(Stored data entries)

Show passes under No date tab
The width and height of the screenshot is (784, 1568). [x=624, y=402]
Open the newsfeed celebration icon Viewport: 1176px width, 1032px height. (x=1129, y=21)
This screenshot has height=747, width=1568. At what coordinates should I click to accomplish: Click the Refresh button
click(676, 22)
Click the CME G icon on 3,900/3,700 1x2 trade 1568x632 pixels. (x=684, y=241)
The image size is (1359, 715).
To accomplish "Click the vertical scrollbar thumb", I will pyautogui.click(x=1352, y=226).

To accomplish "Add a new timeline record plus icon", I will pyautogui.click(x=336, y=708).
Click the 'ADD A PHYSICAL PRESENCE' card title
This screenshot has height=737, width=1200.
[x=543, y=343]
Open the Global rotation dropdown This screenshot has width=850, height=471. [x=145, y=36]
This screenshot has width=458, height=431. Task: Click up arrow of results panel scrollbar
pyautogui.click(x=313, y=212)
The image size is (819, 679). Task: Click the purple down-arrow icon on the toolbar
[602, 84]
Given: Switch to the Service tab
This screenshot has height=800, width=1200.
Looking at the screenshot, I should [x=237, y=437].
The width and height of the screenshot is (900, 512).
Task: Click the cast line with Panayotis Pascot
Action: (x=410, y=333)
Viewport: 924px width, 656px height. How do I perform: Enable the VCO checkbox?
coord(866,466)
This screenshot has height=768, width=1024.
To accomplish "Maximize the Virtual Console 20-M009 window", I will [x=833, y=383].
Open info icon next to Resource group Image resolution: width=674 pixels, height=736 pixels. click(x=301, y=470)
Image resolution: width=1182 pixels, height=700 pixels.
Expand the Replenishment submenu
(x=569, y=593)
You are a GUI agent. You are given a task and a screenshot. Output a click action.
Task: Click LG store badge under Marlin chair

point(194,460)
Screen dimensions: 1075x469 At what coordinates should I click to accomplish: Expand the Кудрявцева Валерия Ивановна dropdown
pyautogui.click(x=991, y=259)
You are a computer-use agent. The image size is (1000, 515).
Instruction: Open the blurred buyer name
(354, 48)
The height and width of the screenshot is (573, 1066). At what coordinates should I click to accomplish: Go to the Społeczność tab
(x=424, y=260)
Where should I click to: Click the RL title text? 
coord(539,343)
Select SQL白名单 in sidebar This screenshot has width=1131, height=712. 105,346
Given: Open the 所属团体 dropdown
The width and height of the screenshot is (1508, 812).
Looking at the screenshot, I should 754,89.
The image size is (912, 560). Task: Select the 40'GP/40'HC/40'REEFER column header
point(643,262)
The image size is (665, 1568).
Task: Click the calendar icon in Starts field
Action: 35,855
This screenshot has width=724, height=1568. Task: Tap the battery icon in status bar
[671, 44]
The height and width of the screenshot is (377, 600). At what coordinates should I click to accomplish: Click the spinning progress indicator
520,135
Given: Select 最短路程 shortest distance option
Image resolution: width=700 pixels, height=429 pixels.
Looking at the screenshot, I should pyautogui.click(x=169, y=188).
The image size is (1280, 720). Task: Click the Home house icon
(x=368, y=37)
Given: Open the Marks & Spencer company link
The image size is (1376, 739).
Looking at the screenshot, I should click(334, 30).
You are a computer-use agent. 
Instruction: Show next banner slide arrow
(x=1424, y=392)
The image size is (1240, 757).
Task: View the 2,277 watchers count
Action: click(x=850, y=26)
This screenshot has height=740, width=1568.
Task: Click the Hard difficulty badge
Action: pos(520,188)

(ASSIGNED TASK)
Output all of the records, keeping every word exact.

(SOLUTION TO THIS PROBLEM)
Show passes under No date tab
The width and height of the screenshot is (784, 1568). [x=624, y=402]
Open the newsfeed celebration icon Viewport: 1176px width, 1032px height. (x=1129, y=21)
This screenshot has height=747, width=1568. At what coordinates should I click to accomplish: Click the Refresh button
click(676, 22)
Click the CME G icon on 3,900/3,700 1x2 trade 1568x632 pixels. (x=684, y=241)
The image size is (1359, 715).
To accomplish "Click the vertical scrollbar thumb", I will pyautogui.click(x=1352, y=226).

To accomplish "Add a new timeline record plus icon", I will pyautogui.click(x=336, y=708).
Click the 'ADD A PHYSICAL PRESENCE' card title
This screenshot has height=737, width=1200.
[x=543, y=343]
Open the Global rotation dropdown This screenshot has width=850, height=471. [x=145, y=36]
This screenshot has width=458, height=431. Task: Click up arrow of results panel scrollbar
pyautogui.click(x=313, y=212)
The image size is (819, 679). Task: Click the purple down-arrow icon on the toolbar
[602, 84]
Given: Switch to the Service tab
This screenshot has height=800, width=1200.
Looking at the screenshot, I should [x=237, y=437].
The width and height of the screenshot is (900, 512).
Task: Click the cast line with Panayotis Pascot
Action: (x=410, y=333)
Viewport: 924px width, 656px height. How do I perform: Enable the VCO checkbox?
coord(866,466)
This screenshot has height=768, width=1024.
To accomplish "Maximize the Virtual Console 20-M009 window", I will [x=833, y=383].
Open info icon next to Resource group Image resolution: width=674 pixels, height=736 pixels. click(x=301, y=470)
Image resolution: width=1182 pixels, height=700 pixels.
Expand the Replenishment submenu
(x=569, y=593)
You are a GUI agent. You are given a task and a screenshot. Output a click action.
Task: Click LG store badge under Marlin chair

point(194,460)
Screen dimensions: 1075x469 At what coordinates should I click to accomplish: Expand the Кудрявцева Валерия Ивановна dropdown
pyautogui.click(x=991, y=259)
You are a computer-use agent. The image size is (1000, 515).
Instruction: Open the blurred buyer name
(354, 48)
The height and width of the screenshot is (573, 1066). At what coordinates should I click to accomplish: Go to the Społeczność tab
(x=424, y=260)
Where should I click to: Click the RL title text? 
coord(539,343)
Select SQL白名单 in sidebar This screenshot has width=1131, height=712. 105,346
Given: Open the 所属团体 dropdown
The width and height of the screenshot is (1508, 812).
Looking at the screenshot, I should 754,89.
The image size is (912, 560). Task: Select the 40'GP/40'HC/40'REEFER column header
point(643,262)
The image size is (665, 1568).
Task: Click the calendar icon in Starts field
Action: 35,855
This screenshot has width=724, height=1568. Task: Tap the battery icon in status bar
[671, 44]
The height and width of the screenshot is (377, 600). At what coordinates should I click to accomplish: Click the spinning progress indicator
520,135
Given: Select 最短路程 shortest distance option
Image resolution: width=700 pixels, height=429 pixels.
Looking at the screenshot, I should pyautogui.click(x=169, y=188).
The image size is (1280, 720). Task: Click the Home house icon
(x=368, y=37)
Given: Open the Marks & Spencer company link
The image size is (1376, 739).
Looking at the screenshot, I should click(334, 30).
You are a computer-use agent. 
Instruction: Show next banner slide arrow
(x=1424, y=392)
The image size is (1240, 757).
Task: View the 2,277 watchers count
Action: click(x=850, y=26)
This screenshot has height=740, width=1568.
Task: Click the Hard difficulty badge
Action: pos(520,188)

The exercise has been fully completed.